──────── Excerpted text ────────

Huda is attacked in this way by some characters in the book too. She thinks that because she isn’t that type of daughter her foster parents won’t want to keep her after they have their own child. Her insecurity about being loved was so heartbreaking to read. No child should be made to feel that they aren’t loved and love shouldn’t be conditional on whether they meet certain criteria. Even though her foster parents are incredible and love her for the way she is. Society pressure can still make a teen feel insecure about it.

Amani lives in an abusive toxic household but one that looks picture perfect from the outside. Everyone sees a wonderful caring father and yet no one sees who he truly is behind closed doors. So who would even believe her mother or Amani if they spoke up? Amani’s terror and struggle to cope and hide this from everyone was so difficult to read. How despite being terrified herself she still had to be there for her little brother. How this affected both their perceptions on how you should treat your spouse, what marriage is like, how a woman should be treated and how a man should be towards their wife. Amani says she would rather be single and honestly I felt the same at her age. Marriage was a prison, it was suffocating and violent. But I was really glad to see there was a contrast with Huda’s foster parents being in a healthy happy relationship.

I thought that’s what marriage was – not being happy.

──────── Recorded information ────────

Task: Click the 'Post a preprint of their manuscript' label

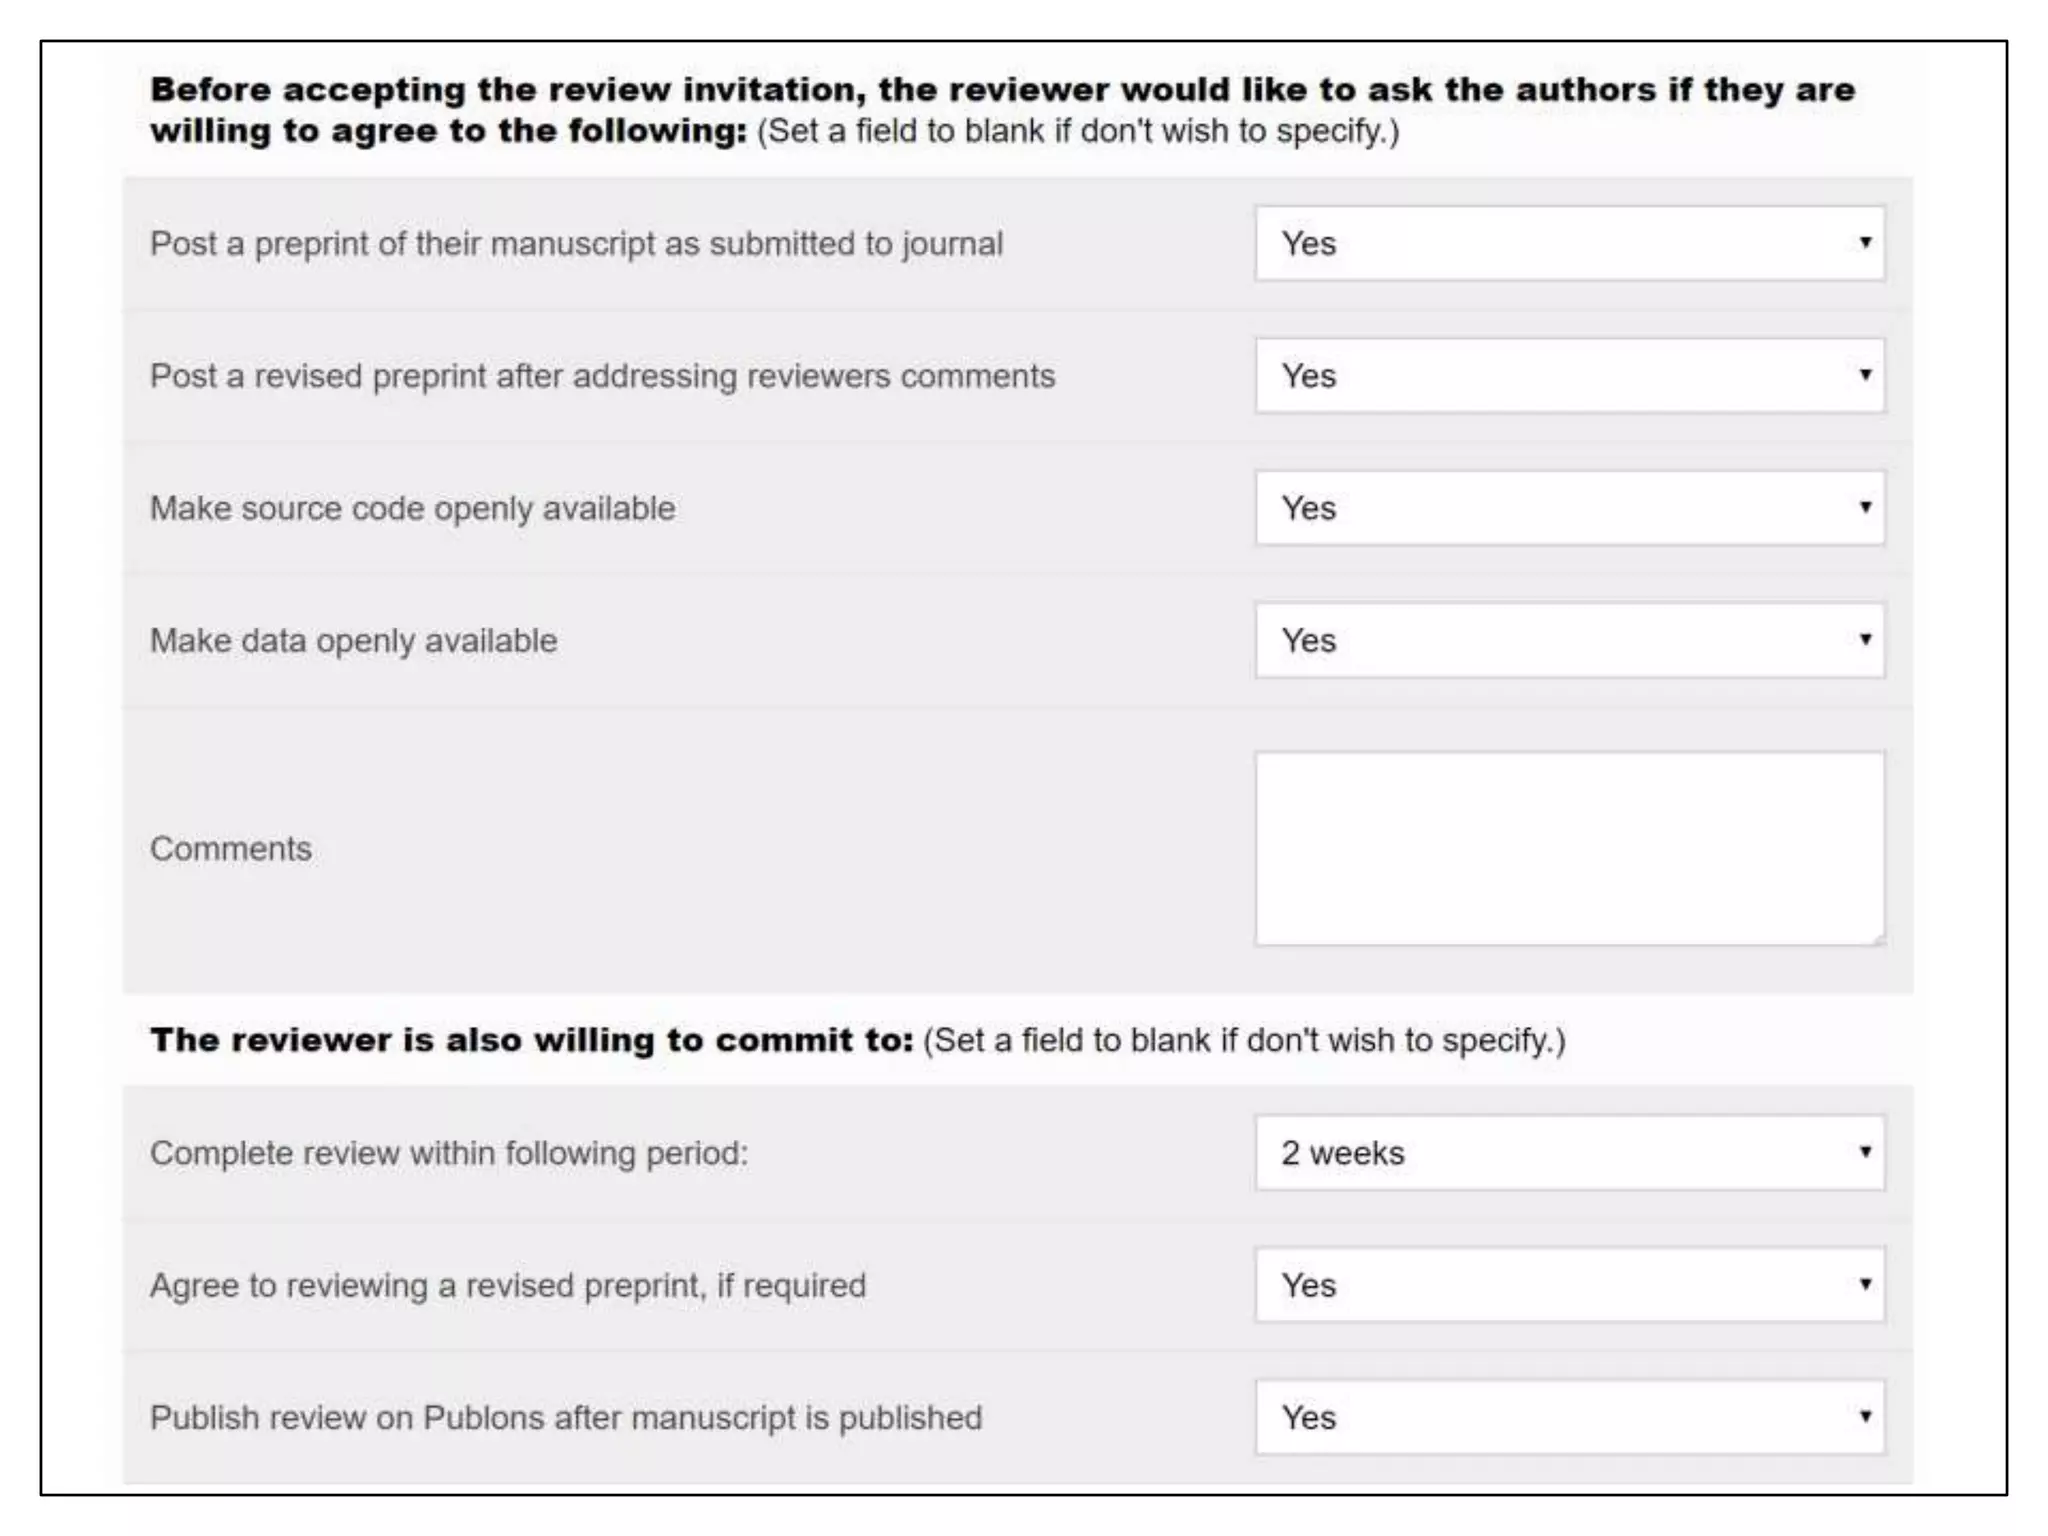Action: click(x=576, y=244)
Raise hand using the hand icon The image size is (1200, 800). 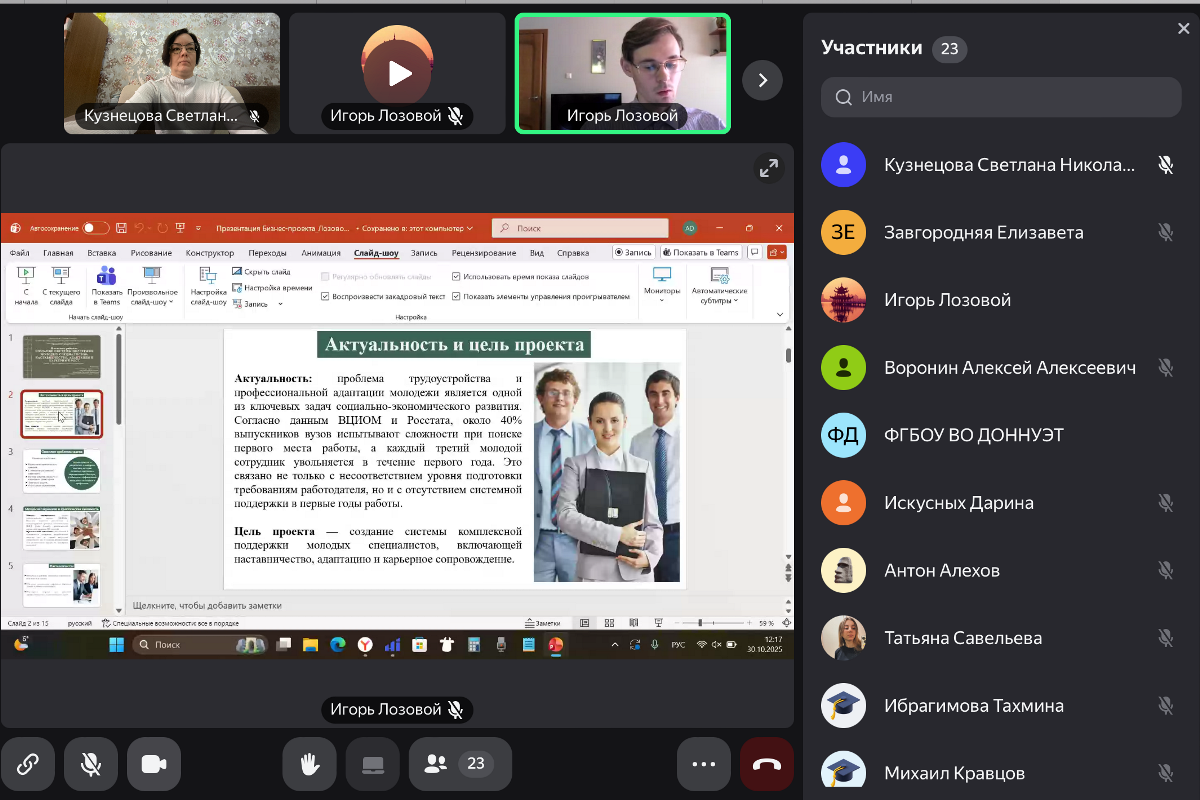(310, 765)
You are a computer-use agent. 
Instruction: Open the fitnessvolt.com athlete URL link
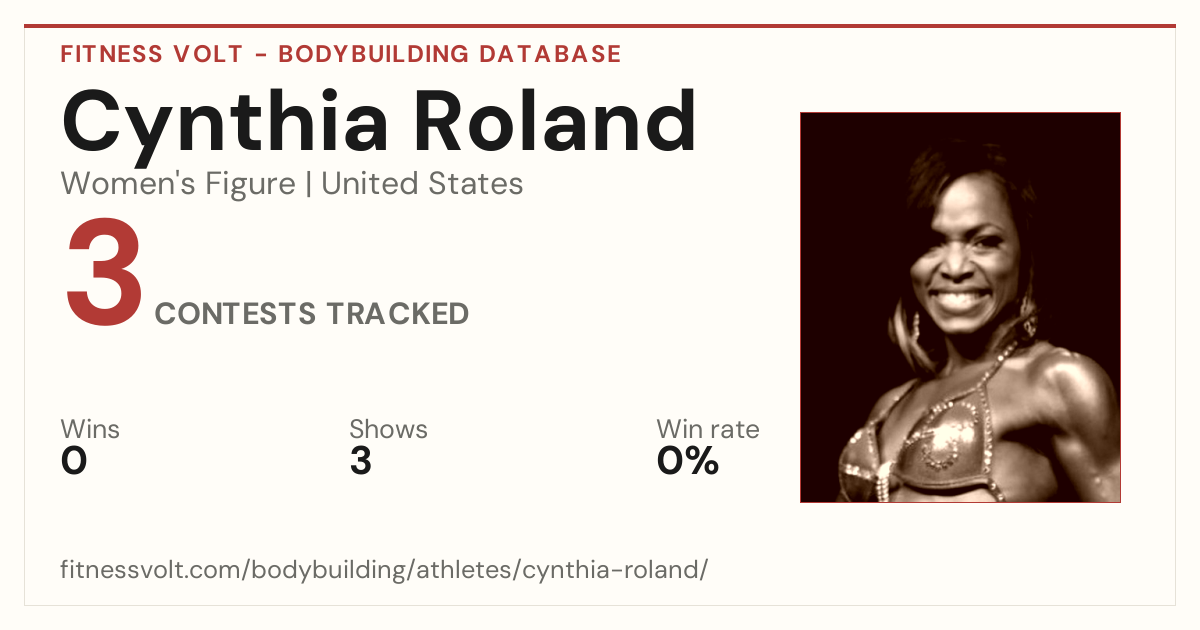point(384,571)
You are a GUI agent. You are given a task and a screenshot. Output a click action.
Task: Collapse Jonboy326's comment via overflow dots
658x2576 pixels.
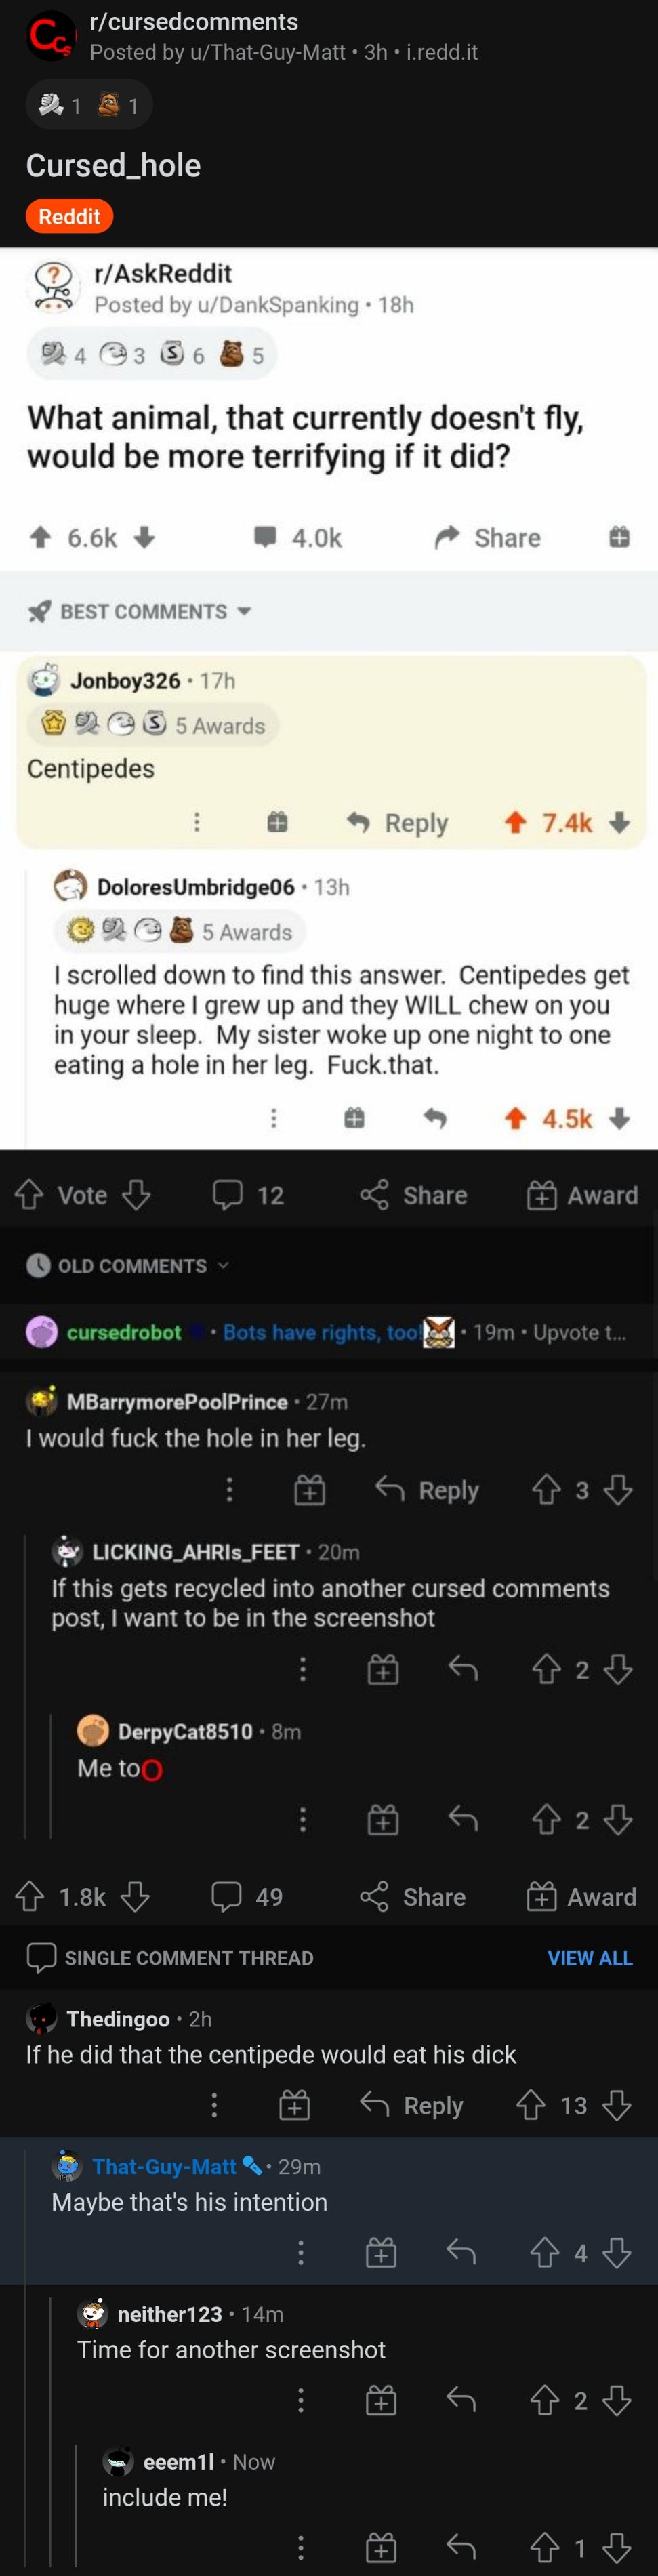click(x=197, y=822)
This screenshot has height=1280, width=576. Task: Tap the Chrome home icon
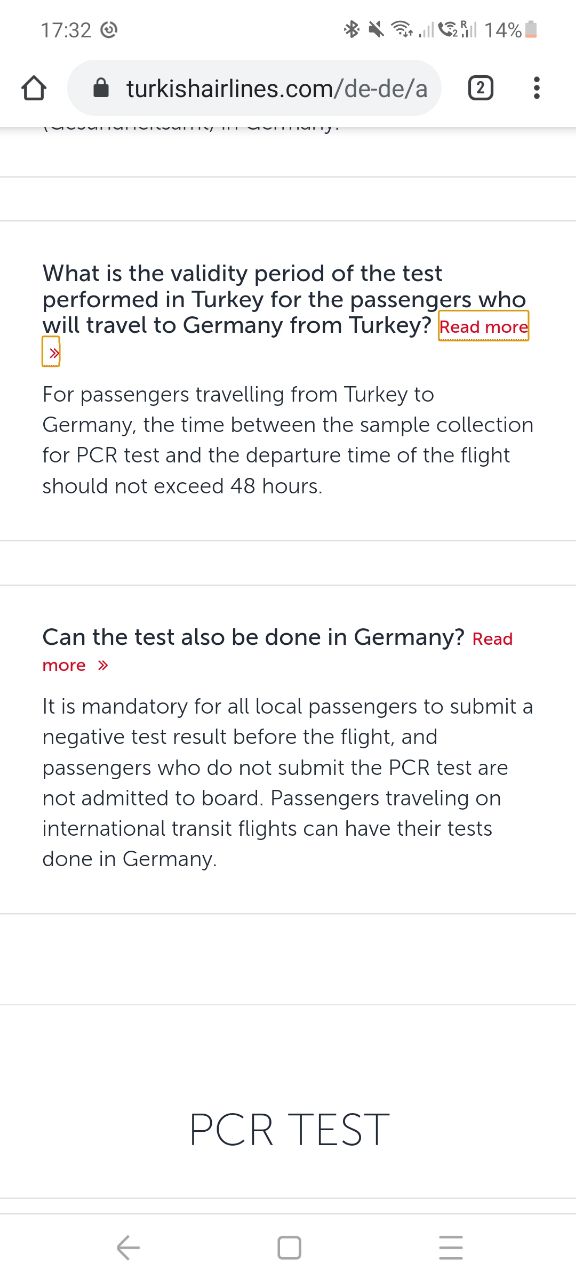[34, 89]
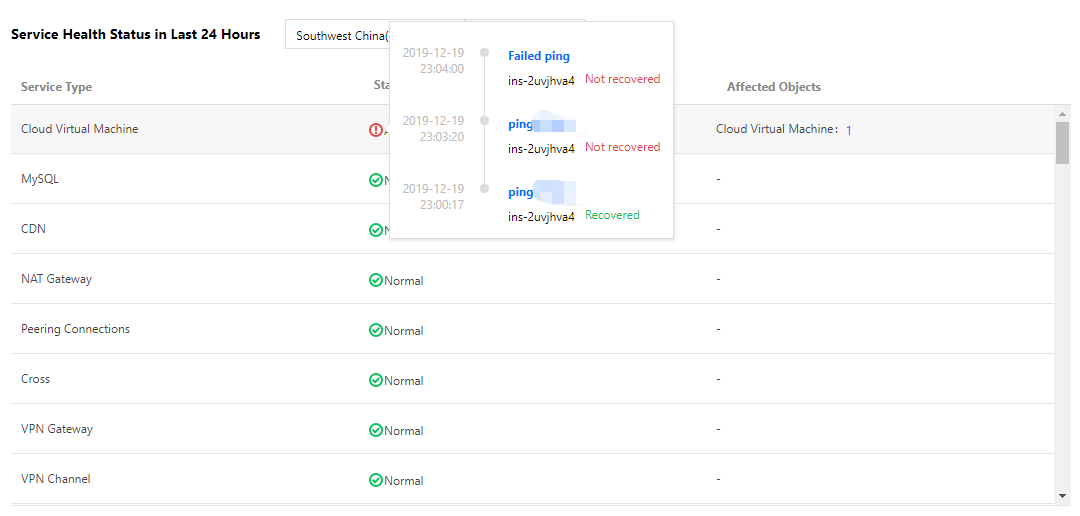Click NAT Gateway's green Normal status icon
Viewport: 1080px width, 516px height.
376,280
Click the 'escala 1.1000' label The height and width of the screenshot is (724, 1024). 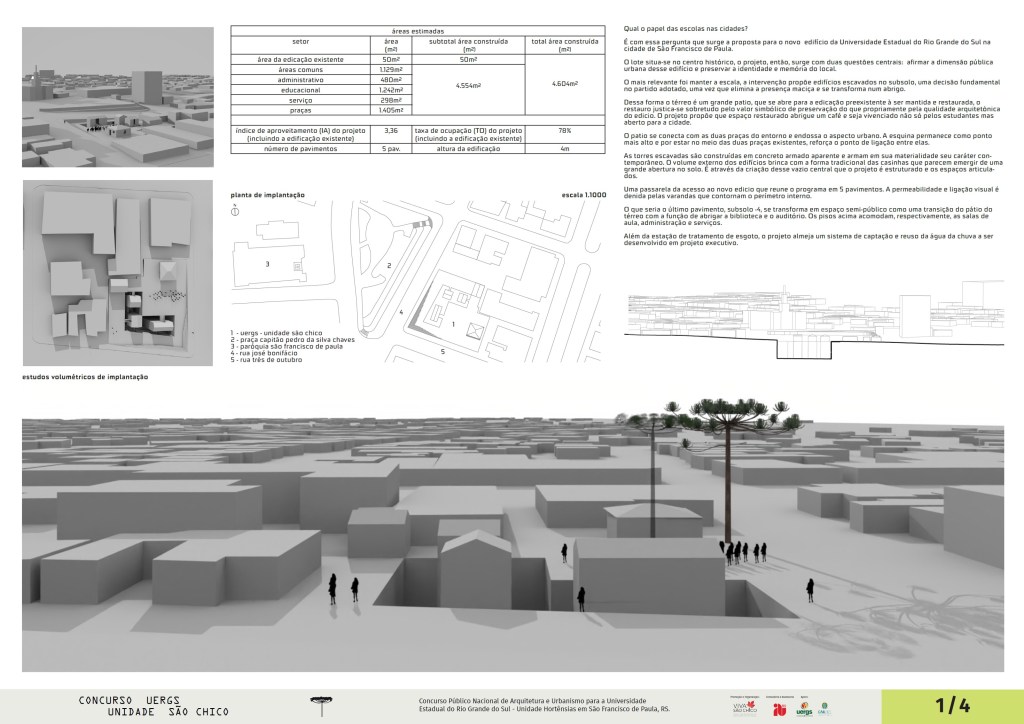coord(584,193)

────────

Tasks to carry out:
1: In the review excerpt, what does Huda fear her foster parents will do once they have their own child?
2: Using the review excerpt, explain why it would be hard for anyone to believe Amani or her mother if they spoke up.
3: Please carry on the review excerpt from its last line.
You won't need the data for any of this.

Task-by-task outputs:
1: She fears they won't want to keep her.

2: Their household looks picture perfect from the outside. Everyone sees a wonderful, caring father, and no one sees who he truly is behind closed doors.

3:
Amani would take on the burden of “fixing” her dad like it was her responsibility, if she was just a perfect daughter it would be okay. But no matter how perfect she was, her dad would still become violent at the smallest inconvenience. Her mother lived in fear, and would flinch at the smallest sounds. She reduced herself, she stopped being her own person and just lived to try and keep her husband happy. She kept one thing for herself which was a part time job and this became another area in which her father would try to control her financially. The emotional, physical, psychological and financial abuse she goes through is horrifying and yet she still tries to be a good mum to her kids and wants to protect them. She doesn’t realise until much later that her silence was also destroying her children, even though women are told to stay silent “for the sake of the kids.” How is staying in an abusive relationship good for her or her kids?  

I love that Yasmin has written a book dealing with these topics within the Muslim and Desi communities because so many kids and teens are affected by it and yet to speak about it is taboo. There is too much emphasis on what will people say as opposed to how my child feels, is my family safe, are we creating a healthy environment for them to grow up in. Yasmin has done such a wonderful job of discussing these topics in her book and I hope that they are easily available to teens. So they know that they aren’t alone and trapped, so that they know that violence isn’t okay.

Okay wow I have written a long essay but truly this is a topic I am incredibly passionate about and I was literally sobbing by the end of the book and knew that this will stay with me for a long time. Like Yasmin’s first book, this is another book I wish I had been able to read as a teen.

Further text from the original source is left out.